Honghua Mathematics released its three-quarter report: Q3 achieved revenue of 0.449 billion yuan (yoy +39.13%, qoq +0.33%) and net profit of 0.11 billion yuan (yoy +19.92%, qoq -3.35%). Q1-Q3 2024 achieved revenue of 1.265 billion yuan (yoy +43.36%), net profit to mother of 0.31 billion yuan (yoy +29.51%), after deducting non-net profit of 0.298 billion yuan (yoy +29.01%). The penetration rate of digital printing products increased rapidly during the year, and there is still a lot of room for improvement in the digital direct injection penetration rate in the future. They are optimistic about the company's leading position in the digital printing field and maintain an “increase” rating.
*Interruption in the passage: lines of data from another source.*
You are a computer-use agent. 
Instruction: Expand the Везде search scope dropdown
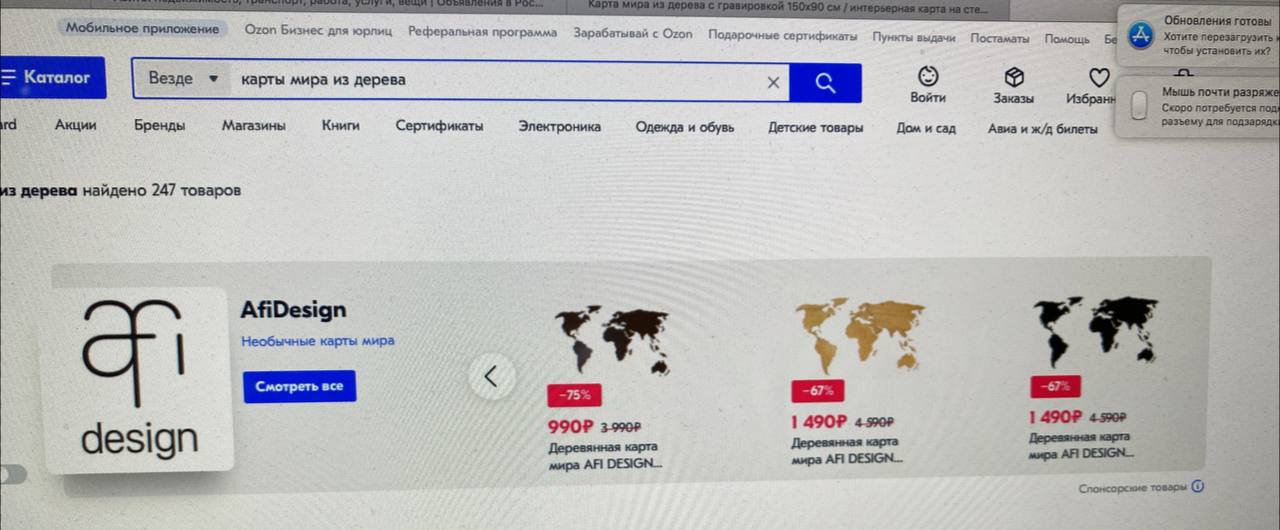182,79
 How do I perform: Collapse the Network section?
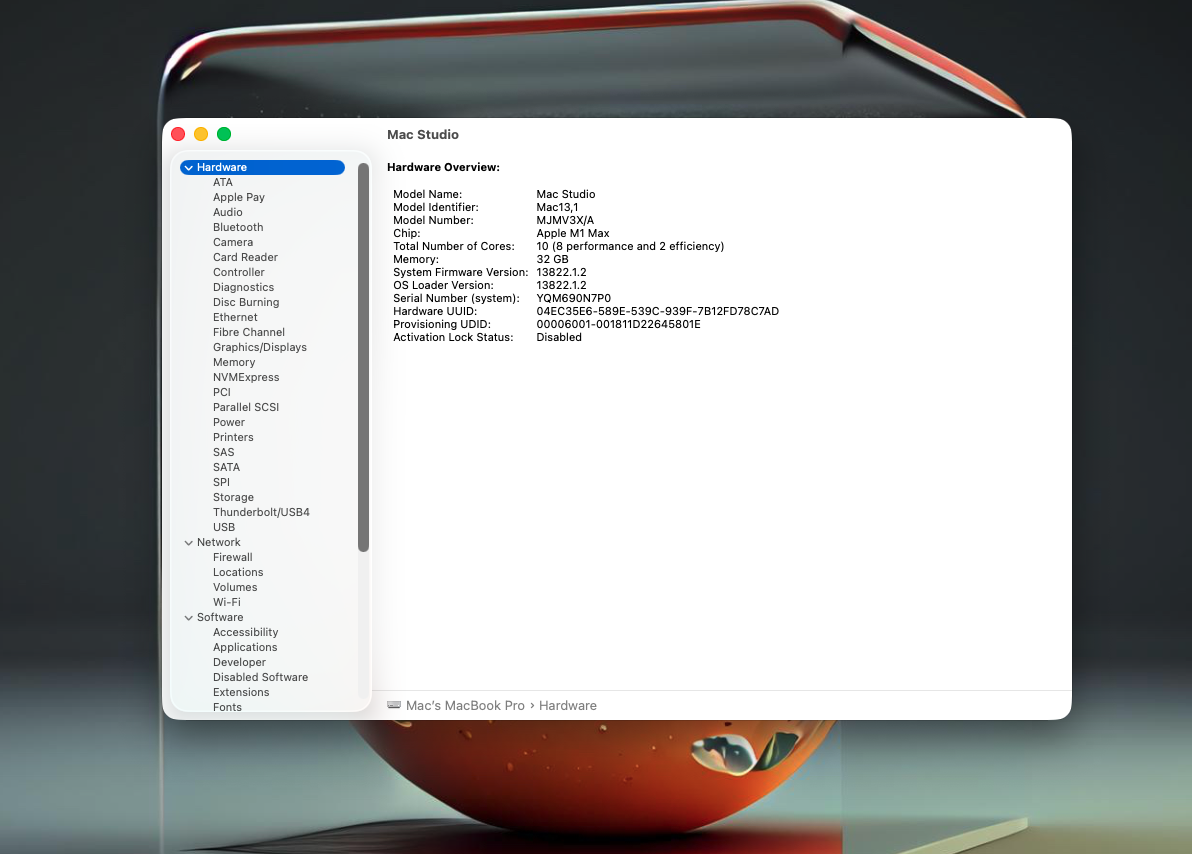189,541
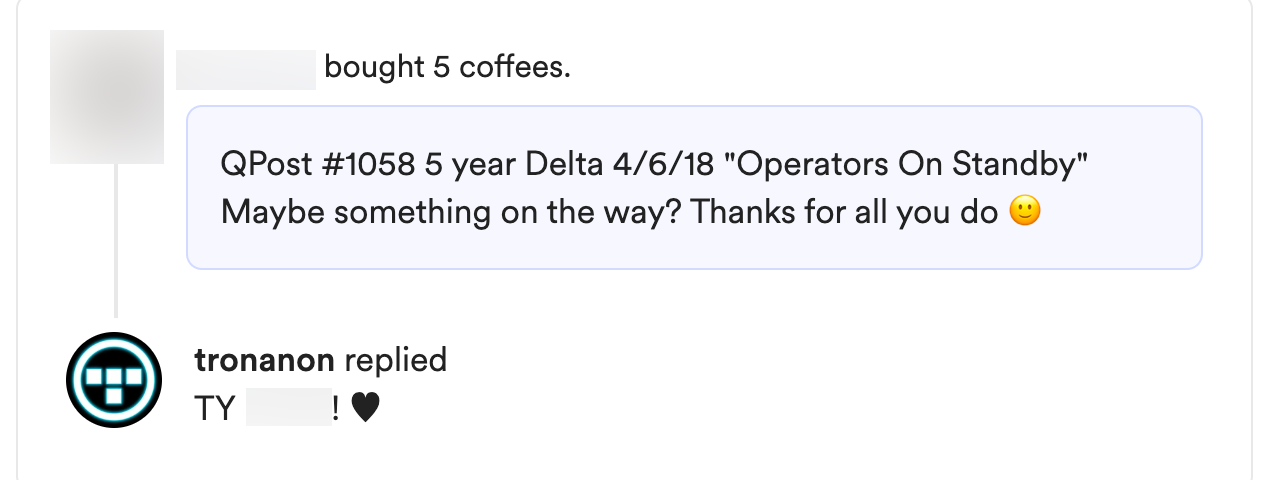Open the blurred supporter profile picture
The width and height of the screenshot is (1282, 480).
point(107,97)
Revenue continues to grow rapidly, and the penetration rate of digital printing continues to increase
The 24Q3 company's revenue continues to grow rapidly. We estimate that Q3 ink revenue will grow at a rate of about 20%, and equipment will grow faster than ink. Competition in the domestic printing industry continued to intensify during the year, and the trend against small orders continued to be interpreted, leading to a rapid increase in the penetration rate of digital printing products. The company focuses on its main business and deepens the “equipment+consumables” business model. On the one hand, it continues to consolidate the advantages of digital printing equipment in the textile field, and on the other hand, it actively expands equipment space for various industrial applications such as book printing, building material finishes, and corrugated paper printing.
Gross margin was basically stable. Net profit margin declined due to increased exchange losses and management expenses. In Q3, the company achieved a gross profit margin of 47.57% and a net profit margin of 25.29%, compared to -1.2 and -4.2pct, respectively. The decline in gross margin was mainly due to faster equipment growth, which led to a decline in the share of the high-margin ink business. At the same time, the gross margin of the ink business declined slightly due to price cuts at the beginning of the year. The 24Q3 sales/management/R&D/finance expense ratio was -1.66/+1.14/-0.62/+2.68pct, respectively. The increase in management expenses was estimated to be an increase in personnel compensation brought about by mergers and acquisitions. The financial expense ratio increased mainly due to an increase in exchange losses. The median price of RMB 24Q3 against the US dollar increased by about 1.4%. The interim report revealed that the company had an equivalent dollar equivalent to RMB 0.29 billion, or about 4 million yuan in exchange losses, affecting the net interest rate of about 3 pcts.
Profit forecasting and valuation
Maintaining the previous profit forecast, we forecast net profit due to mother for 2024-2026 to be 0.429 billion yuan, 0.523 billion yuan, and 0.604 billion yuan, corresponding to 30, 24, and 21 times PE. Comparatively, the company's 25-year Wind unanimously expected an average PE value of 24 times. Considering the rapid increase in the digital printing penetration rate during the year, the related business had good long-term growth potential. The company was given 28 times PE in 24 years, with a target price of 81.5 yuan (previous value of 62.1 yuan), maintaining a “gain” rating.
Risk warning: 1) The increase in digital printing penetration falls short of expectations; 2) nozzle supply relies on imports; 3) the acquisition company's integration progress falls short of expectations.